Desa Meranti Tengah merupakan salah satu desa tertinggal dengan luas 9885 Ha merupakan desa yang paling terisolir dan tertinggal, penduduk Desa Meranti Tengah terdiri dari 138 kepala keluarga, 583 jiwa. Penduduk desa mayoritas bermata pencaharian sebagai petani sawah darat. Luas lahan pertanian/kebun di desa tersebut kira kira 268 km 2 dari 9825 Ha. Jarak yang menghubungkan desa tersebut dengan desa lain maupun ke pasar tradisional ditempuh dengan berjalan kaki sekitar 3 jam, dengan kondisi jalan mendaki, karena sampai saat ini belum dapat dijangkau oleh roda dua ataupun roda empat. Sampai saat ini sumber penerangan (listrik) di desa tersebut belum ada. Desa Pintupohan Dolok juga merupakan desa tertinggal dengan kondisi yang hampir sama. Hanya saja waktu tempuhnya lebih singkat yaitu 1 jam berjalan kaki dengan kondisi jalan berbukit dan belum dapat dijangkau oleh kendaraan roda dua maupun roda empat. Luas Desa Pintupohan Dolok ± 1362 Ha dengan lahan pertanian seluas 83 Ha dan sisanya merupakan hutan belantara. Jumlah penduduk Desa Pintupohan Dolok sebanyak 34 kepala keluarga, 155 jiwa. Mayoritas penduduk bemata pencaharian sebagai petani. Sama halnya dengan Desa Meranti Tengah desa inipun belum ada sumber penerangan (listrik). Desa Meranti Tengah dan Pintupohan Dolok merupakan termasuk desa tertinggal berdasarkan skor kemiskinan dan ketertinggalan pembangunan (Profil Kecamatan,2008). Sulitnya akses menuju kedua desa tersebut, rendahnya pendapatan, menjadi salah satu kendala dalam hal pemenuhan kebutuhan pangan.

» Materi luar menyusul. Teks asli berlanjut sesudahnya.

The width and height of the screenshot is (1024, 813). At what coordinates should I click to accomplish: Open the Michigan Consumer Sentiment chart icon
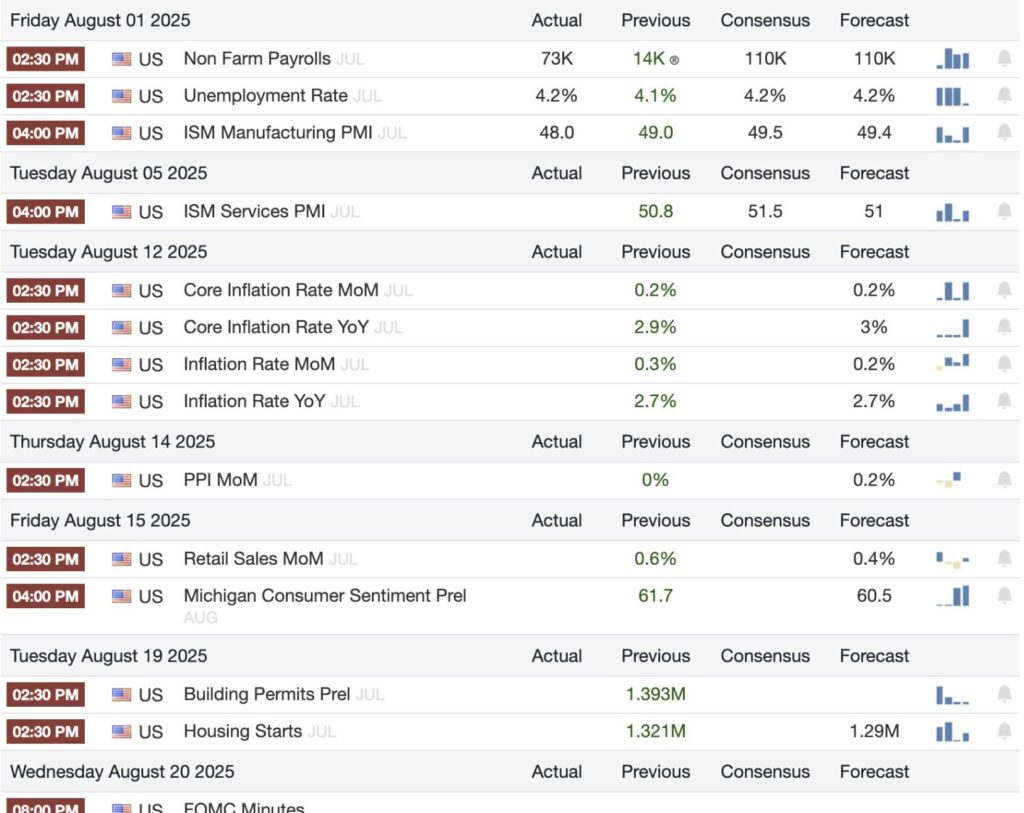[x=953, y=596]
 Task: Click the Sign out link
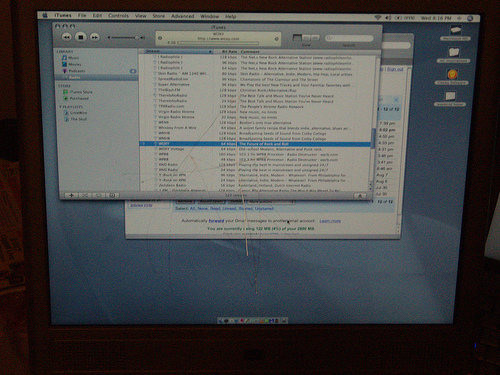coord(395,69)
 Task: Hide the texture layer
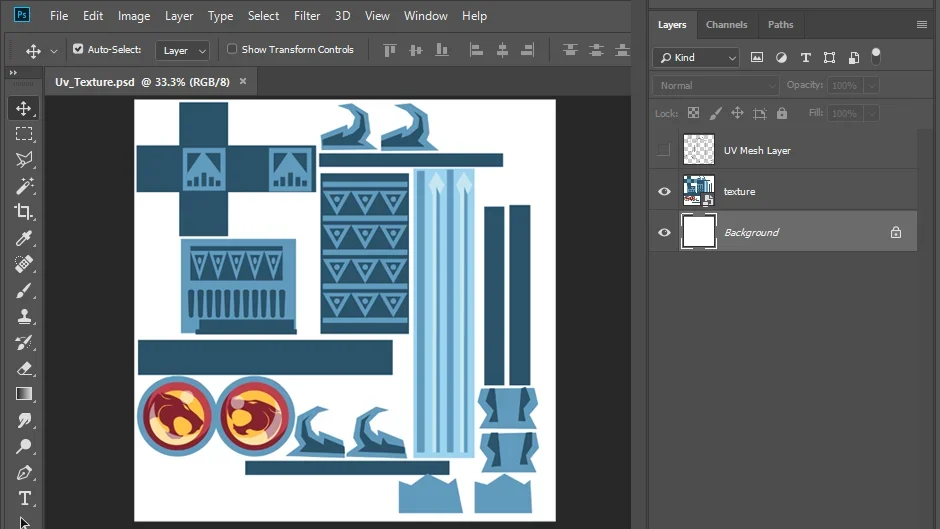click(x=664, y=191)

Berdasarkan uraian diatas peneliti merasa tertarik mengetahui bagaimana gambaran ketahanan pangan keluarga dan status gizi anak balita di desa tertinggal Kecamatan Pintupohan Meranti, Kabupaten Toba Samosir tahun 2010. 1.2.Perumusan Masalah Berdasarkan latar belakang masalah yang telah dikemukakan, maka rumusan masalah penelitian ini adalah Bagaimana gambaran ketahanan pangan dan status gizi anak balita di desa tertinggal Kecamatan Pintupohan Meranti Kabupaten Toba Samosir Tahun 2010 1.3. Tujuan 1.3.1. Tujuan Umum Untuk mengetahui gambaran ketahanan pangan keluarga dan status gizi anak balita di desa tertinggal Kecamatan Pintupohan Meranti Kabupaten Toba Samosir tahun 2010 1.3.2. Tujuan Khusus 1. Mengetahui ketersediaan pangan keluarga secara kualitatif di desa tertinggal Kecamatan Pintupohan Meranti Kabupaten Toba Samosir tahun 2010. 2. Mengetahui ketersediaan pangan keluarga secara kuantitatif di desa tertinggal Kecamatan Pintupohan Meranti Kabupaten Toba Samosir tahun 2010. 3. Mengetahui status gizi anak balita berdasarkan BB/U, TB/U, BB/TB di desa tertinggal Kecamatan Pintupohan Meranti Kabupaten Toba Samosir tahun 2010.
1.4. Manfaat Penelitian 1. Merupakan bahan masukan bagi instansi pemerintah kabupaten dan secara khusus untuk Dinas Kesehatan Kabupaten Toba Samosir dalam upaya perbaikan gizi dan peningkatan pelayanan kesehatan. 2. Dinas Ketahanan Pangan Kabupaten Toba Samosir agar dapat meningkatkan ketahanan pangan di desa tersebut.